According to Pete Prisco from CBS Sports, the Texans originally earned a C grade for their class of DE Ross Blacklock, OLB Jonathan Greenard, OT Charlie Heck, CB John Reid, and WR Isaiah Coulter.

The Skinny: The Texans traded their first-round pick this year as part of the deal to get left tackle Laremy Tunsil from the Dolphins. Tunsil has been their best offensive lineman. They had five picks the rest of the draft, but just one is a starter. That is third-round pass rusher Jonathan Greenard, who was limited to eight games last season because of injury. He had eight sacks in 2021. They missed badly on second-round defensive tackle Ross Blacklock, who was traded to the Vikings last August. The only other player still on the roster from this draft is backup tackle Charlie Heck, who has started 17 games over his three seasons.

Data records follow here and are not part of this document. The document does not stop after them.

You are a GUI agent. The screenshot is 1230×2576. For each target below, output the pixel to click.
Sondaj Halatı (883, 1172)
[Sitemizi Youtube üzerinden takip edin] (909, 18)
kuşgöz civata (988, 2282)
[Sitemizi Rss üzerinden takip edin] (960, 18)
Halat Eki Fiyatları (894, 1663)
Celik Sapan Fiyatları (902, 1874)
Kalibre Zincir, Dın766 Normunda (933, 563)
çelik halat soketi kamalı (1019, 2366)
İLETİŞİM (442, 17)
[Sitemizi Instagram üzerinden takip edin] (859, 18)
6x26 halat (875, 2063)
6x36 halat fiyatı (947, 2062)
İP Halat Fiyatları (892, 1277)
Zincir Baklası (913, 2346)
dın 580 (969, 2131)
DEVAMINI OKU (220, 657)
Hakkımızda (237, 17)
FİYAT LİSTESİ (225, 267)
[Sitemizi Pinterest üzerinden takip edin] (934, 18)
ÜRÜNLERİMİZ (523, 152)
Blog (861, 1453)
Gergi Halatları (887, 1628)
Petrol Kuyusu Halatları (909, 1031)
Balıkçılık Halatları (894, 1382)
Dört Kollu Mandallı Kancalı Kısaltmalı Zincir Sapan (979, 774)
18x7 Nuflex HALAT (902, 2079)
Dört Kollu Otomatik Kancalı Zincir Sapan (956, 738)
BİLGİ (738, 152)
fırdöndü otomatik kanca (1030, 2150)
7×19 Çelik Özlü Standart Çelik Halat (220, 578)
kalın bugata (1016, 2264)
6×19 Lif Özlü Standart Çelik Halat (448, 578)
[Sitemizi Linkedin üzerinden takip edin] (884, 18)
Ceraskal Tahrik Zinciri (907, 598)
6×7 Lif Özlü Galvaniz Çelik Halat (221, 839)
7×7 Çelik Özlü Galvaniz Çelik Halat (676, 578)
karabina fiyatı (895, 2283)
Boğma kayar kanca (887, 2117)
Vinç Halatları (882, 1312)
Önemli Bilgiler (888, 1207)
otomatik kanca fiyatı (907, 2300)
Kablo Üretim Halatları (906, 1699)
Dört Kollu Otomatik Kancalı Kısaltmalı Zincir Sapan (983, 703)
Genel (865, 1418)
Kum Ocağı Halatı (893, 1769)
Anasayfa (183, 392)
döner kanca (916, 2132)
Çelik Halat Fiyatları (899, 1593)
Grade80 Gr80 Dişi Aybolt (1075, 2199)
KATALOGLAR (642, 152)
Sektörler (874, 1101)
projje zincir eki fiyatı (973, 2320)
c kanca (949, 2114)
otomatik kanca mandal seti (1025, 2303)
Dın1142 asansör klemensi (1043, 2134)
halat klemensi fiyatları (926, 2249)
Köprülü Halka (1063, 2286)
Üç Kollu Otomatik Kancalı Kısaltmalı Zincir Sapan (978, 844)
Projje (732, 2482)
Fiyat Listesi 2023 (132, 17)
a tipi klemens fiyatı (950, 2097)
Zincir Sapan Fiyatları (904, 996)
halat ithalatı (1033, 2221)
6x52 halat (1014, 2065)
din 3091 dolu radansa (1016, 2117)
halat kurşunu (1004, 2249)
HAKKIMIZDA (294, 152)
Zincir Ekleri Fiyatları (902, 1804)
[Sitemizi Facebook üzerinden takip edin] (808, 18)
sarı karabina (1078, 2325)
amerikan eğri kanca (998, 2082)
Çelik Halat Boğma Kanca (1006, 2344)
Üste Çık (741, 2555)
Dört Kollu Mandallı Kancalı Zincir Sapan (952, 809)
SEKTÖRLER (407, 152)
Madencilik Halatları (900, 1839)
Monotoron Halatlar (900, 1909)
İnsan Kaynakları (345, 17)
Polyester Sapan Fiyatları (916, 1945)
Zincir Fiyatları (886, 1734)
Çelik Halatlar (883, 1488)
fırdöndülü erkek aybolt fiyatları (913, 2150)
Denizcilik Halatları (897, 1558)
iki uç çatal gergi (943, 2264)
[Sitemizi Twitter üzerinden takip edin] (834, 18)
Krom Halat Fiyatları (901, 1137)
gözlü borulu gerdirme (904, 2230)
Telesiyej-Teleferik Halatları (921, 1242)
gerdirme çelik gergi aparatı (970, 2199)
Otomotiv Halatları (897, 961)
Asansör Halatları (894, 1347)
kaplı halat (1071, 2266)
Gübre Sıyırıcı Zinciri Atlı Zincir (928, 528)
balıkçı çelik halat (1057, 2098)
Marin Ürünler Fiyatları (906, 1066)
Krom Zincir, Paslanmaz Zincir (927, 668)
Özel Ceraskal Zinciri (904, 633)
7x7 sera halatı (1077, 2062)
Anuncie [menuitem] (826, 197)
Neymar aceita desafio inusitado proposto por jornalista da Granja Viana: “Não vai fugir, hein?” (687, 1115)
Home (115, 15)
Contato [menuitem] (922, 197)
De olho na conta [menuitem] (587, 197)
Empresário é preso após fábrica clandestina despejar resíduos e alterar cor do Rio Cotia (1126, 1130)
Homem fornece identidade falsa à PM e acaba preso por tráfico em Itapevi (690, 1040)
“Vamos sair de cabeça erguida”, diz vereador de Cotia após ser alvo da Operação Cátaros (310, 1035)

How I did: I liked the pick of Blacklock, who I thought could develop into a quality insider rusher. He didn’t. I questioned making the trade for Tunsil — they gave up a ton — and then paying him. I said to keep an eye on Greenard, which was right.

Prisco gave the 2020 class a new grade of C-minus, which is a lot better than what it could have been.

The Texans fired O’Brien after an 0-4 start and named executive vice president of football operations Jack Easterby interim general manager. At the end of the season, the Texans hired Nick Caserio as general manager and thus began an entirely new era.